-- start DATA FOR THIS EXERCISE --

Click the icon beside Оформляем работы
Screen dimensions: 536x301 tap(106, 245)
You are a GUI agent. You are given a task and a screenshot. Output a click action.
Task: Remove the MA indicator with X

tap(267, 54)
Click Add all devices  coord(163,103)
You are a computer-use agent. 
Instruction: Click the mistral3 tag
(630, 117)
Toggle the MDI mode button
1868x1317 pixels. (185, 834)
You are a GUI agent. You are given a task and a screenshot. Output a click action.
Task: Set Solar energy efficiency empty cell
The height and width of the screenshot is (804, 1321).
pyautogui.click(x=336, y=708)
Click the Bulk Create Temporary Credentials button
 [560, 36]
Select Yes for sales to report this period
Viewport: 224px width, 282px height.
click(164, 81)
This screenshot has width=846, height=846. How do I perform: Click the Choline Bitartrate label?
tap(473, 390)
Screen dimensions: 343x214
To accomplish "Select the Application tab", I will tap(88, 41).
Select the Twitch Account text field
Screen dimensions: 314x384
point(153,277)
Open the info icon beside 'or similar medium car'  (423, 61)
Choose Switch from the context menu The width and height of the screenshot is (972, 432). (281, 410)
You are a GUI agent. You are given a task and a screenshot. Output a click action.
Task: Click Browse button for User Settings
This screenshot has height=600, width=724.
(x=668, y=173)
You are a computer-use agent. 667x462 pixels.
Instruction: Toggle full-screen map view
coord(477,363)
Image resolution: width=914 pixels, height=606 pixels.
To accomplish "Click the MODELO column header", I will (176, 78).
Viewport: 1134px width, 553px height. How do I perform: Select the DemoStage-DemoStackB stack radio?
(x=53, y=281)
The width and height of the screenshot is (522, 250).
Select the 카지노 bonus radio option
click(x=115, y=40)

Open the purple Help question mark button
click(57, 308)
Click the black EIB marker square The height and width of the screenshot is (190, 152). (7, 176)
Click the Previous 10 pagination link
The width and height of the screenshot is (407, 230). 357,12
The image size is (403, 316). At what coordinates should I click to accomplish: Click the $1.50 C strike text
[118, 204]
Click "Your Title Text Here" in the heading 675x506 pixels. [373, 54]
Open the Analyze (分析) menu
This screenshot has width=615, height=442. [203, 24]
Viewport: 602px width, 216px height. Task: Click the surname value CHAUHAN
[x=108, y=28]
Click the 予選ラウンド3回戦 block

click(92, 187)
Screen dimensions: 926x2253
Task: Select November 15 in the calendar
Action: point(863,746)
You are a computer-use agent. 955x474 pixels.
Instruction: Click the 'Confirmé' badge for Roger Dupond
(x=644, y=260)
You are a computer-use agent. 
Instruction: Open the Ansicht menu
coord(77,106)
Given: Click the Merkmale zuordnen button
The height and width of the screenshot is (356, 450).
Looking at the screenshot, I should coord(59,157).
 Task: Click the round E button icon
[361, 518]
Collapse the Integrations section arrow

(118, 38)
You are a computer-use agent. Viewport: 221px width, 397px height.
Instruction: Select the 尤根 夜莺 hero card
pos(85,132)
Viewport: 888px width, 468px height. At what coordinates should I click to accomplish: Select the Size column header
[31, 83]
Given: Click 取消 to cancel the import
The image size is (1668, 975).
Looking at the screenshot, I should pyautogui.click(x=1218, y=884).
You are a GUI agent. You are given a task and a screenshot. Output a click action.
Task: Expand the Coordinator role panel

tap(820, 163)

-- end DATA FOR THIS EXERCISE --

# [WHAT THE TASK ASKS]
Write the lines of the material as a JSON list of strings, one string per line with blank lines dropped, from the line containing "You are a computer-use agent. Viewport: 221px" through the end of the material.

# [TASK ANSWER]
[
  "You are a computer-use agent. Viewport: 221px width, 397px height.",
  "Instruction: Select the 尤根 夜莺 hero card",
  "pos(85,132)",
  "Viewport: 888px width, 468px height. At what coordinates should I click to accomplish: Select the Size column header",
  "[31, 83]",
  "Given: Click 取消 to cancel the import",
  "The image size is (1668, 975).",
  "Looking at the screenshot, I should pyautogui.click(x=1218, y=884).",
  "You are a GUI agent. You are given a task and a screenshot. Output a click action.",
  "Task: Expand the Coordinator role panel",
  "tap(820, 163)"
]